April 22, 2015
WHOLE FOOD COMPANY, INC
APPEAL FROM THE OFFICE OF WORKERS' COMPENSATION. NO. 2013-02962, DISTRICT " EIGHT" . Honorable Robert Varnado, Workers' Compensation Judge.
John B. Fox, Robert W. Booksh, Jr., JOHN FOX & ASSOCIATES, L.L.C., New Orleans, LA, COUNSEL FOR PLAINTIFF/APPELLANT.
Roger A. Javier, Eric K. Buerger, THE JAVIER LAW FIRM, New Orleans, LA, COUNSEL FOR DEFENDANT/APPELLEE.
(Court composed of Judge Dennis R. Bagneris, Sr., Judge Paul A. Bonin, Judge Joy Cossich Lobrano).
Joy Cossich Lobrano, J.
[2013-1492 La.App. 4 Cir. 1] Claimant, Malord Gales, appeals the July 15, 2013 judgment of the Office of Workers' Compensation (" OWC" ) granting the exception of prematurity filed bye defendant, Whole Food Company, Inc., and dismissing claimant's lawsuit with prejudice.
On November 15, 2001, claimant was shot while in the course and scope of his employment with the defendant, and has remained in a permanent vegetative state since that time. His mother, Dolter Gales,
is his caretaker and acts for him as his curatrix.
On April 26, 2013, claimant filed a disputed claim for compensation (Form LDOL-WC-1008) in which he requested an order requiring defendant " to pay for the former food authorized by claimant's doctors as well as for penalties and attorney's fees for arbitrarily stopping a prescribed food solely for reasons of money without any medical input." The disputed claim for compensation included the following allegations:
Claimant's doctors have ordered for many years that the paralyzed claimant be bowl fed Isosource 1.5 cal food that contains benefiber and claimant has tolerated this food well with normal bowel [2013-1492 La.App. 4 Cir. 2] function. Defendant has been paying for this food for many years. Recently, however, defendant arbitrarily has refused to approve and pay for this food because in defendant's view it is too expensive and, therefore, has only approved of different food in a different form which has caused significant bowel problems and which the claimant cannot tolerate. This new food is Isosource 1.5 cal that does not contain benefiber and comes in a bag form designed for pumping which does not work with the bowl feeding the claimant is used to.
The defendant filed a dilatory exception of prematurity arguing that the claimant has failed to follow the mandated administrative procedures necessary for a claim for medical treatment under La. R.S. 23:1203.1. Specifically, defendant argues that claimant was required to first submit a Form 1010 to defendant requesting additional medical treatment. Defendant also argued in the exception of prematurity that the claimant filed a claim for penalties and attorney's fees for failure to provide medical treatment on the same day that the medical treatment was recommended by claimant's physician.
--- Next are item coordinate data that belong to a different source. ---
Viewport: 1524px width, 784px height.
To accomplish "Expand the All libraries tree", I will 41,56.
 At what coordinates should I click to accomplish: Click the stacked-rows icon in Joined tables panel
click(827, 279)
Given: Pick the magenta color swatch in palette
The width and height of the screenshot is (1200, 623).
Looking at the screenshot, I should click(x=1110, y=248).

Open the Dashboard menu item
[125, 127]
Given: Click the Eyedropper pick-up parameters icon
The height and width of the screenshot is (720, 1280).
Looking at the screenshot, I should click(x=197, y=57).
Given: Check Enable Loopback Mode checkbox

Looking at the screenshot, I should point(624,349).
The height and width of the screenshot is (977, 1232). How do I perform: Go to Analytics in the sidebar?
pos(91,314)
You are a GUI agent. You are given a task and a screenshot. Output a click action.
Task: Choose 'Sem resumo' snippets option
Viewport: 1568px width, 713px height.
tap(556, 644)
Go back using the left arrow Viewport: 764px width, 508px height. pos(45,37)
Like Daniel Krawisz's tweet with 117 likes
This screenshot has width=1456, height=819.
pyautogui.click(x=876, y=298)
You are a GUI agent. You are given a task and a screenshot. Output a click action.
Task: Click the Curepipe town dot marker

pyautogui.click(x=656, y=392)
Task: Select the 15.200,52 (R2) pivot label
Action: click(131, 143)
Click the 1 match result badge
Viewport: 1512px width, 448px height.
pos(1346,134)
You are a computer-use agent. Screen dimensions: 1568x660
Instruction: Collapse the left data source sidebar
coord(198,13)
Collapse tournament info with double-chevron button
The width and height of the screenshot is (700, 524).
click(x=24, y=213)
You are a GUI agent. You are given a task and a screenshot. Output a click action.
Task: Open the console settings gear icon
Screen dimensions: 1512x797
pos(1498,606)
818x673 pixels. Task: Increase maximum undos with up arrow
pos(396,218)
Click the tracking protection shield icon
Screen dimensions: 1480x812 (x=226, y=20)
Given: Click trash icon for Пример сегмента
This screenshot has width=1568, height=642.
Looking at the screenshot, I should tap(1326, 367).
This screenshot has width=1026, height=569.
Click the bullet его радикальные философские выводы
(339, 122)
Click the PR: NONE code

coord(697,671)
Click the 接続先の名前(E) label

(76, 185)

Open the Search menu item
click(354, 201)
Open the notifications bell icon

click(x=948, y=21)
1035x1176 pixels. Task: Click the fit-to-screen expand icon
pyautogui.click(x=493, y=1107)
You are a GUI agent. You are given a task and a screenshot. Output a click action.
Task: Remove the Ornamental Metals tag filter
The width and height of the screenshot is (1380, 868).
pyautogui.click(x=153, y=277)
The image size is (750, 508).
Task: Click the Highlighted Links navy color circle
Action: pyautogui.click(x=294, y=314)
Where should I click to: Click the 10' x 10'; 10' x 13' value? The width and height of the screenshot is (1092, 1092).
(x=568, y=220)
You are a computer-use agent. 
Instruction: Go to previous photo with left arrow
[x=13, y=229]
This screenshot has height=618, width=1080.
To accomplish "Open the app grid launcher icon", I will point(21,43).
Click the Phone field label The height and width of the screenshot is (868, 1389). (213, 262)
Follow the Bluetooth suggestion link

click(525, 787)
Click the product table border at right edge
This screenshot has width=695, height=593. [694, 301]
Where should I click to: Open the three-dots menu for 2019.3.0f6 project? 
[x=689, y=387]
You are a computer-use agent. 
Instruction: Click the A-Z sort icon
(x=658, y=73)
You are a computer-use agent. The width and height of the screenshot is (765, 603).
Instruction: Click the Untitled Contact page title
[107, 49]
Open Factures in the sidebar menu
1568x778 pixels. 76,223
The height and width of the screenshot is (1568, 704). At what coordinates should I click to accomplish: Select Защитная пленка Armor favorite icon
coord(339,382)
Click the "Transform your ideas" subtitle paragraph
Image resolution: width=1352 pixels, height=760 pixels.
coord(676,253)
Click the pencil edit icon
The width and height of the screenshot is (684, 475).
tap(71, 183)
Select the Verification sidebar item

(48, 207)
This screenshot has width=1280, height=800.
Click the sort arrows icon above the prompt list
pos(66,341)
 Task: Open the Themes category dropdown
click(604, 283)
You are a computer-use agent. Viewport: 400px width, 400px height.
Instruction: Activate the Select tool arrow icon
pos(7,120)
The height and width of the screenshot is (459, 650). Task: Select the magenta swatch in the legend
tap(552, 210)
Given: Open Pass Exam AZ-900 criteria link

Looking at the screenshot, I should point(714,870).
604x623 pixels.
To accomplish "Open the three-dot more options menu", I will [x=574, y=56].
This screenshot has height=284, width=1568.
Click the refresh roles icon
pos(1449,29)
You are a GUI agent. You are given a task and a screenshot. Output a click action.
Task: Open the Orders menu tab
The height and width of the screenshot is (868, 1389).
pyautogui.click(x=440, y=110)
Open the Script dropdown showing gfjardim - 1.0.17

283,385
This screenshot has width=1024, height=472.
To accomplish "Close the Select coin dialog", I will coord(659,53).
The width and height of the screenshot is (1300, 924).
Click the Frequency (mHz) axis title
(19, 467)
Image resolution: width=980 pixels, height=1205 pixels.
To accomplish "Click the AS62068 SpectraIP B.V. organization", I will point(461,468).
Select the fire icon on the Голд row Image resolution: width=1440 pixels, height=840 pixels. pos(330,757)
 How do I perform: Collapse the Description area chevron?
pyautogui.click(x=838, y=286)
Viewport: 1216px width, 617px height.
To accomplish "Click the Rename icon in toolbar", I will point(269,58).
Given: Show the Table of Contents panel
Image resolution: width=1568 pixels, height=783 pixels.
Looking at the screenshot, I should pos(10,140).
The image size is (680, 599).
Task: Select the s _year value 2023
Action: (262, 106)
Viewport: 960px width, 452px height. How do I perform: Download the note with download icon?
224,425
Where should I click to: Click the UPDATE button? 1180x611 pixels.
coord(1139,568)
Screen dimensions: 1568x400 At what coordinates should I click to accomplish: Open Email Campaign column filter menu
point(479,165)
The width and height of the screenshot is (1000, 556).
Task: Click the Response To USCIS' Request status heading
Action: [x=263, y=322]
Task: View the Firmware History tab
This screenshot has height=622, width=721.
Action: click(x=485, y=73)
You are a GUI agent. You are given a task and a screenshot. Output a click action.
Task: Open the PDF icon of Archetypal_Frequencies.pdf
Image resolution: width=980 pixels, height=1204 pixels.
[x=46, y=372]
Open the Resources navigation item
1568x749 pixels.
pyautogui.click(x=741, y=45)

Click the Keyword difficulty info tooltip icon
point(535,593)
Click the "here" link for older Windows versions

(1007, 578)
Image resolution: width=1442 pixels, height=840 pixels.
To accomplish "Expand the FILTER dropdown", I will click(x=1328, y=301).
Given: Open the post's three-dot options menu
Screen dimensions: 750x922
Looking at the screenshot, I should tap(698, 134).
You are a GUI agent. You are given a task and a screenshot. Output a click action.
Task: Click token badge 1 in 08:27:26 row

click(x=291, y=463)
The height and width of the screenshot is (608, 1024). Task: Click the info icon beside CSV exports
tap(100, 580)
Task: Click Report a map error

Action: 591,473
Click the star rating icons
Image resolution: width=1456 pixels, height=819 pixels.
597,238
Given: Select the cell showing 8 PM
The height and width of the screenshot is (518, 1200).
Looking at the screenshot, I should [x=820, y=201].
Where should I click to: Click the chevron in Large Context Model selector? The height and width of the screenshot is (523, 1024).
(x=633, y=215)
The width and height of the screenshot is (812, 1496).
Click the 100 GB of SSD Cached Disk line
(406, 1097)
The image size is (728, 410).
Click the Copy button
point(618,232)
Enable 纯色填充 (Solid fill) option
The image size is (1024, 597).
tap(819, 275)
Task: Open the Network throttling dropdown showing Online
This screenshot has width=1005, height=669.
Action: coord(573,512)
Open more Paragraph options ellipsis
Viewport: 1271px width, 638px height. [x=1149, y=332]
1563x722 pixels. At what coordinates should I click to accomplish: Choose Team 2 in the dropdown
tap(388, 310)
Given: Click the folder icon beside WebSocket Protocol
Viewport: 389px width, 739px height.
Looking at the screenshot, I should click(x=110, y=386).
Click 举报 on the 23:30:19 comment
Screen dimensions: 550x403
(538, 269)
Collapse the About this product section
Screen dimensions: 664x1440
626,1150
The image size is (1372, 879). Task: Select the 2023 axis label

Claimant opposed the exception of prematurity and attached the affidavit of claimant's mother. Claimant argued that the medical treatment guidelines set forth in La. R.S. 23:1203.1 did not go into effect until July 2011 and do not apply to medical treatment and care provided prior to that time. According to claimant, the food source at issue was initially ordered by his physicians in 2002 when he was hospitalized for injuries sustained in 2001 while within the course and scope of his employment with defendant.
Following a hearing, the OWC judge granted defendant's exception of prematurity and dismissed claimant's claim with prejudice. Claimant now appeals and argues that the lower court erred in granting the defendant's exception of [2013-1492 La.App. 4 Cir. 3] prematurity. He argues that the medical treatment guidelines promulgated pursuant to La. R.S. 23:1203.1 do not apply retroactively to this 2001 accident. He also argues that the guidelines do not apply because this case did not involve a new request for treatment and the guidelines do not cover supplies of food sources as are involved in the instant case.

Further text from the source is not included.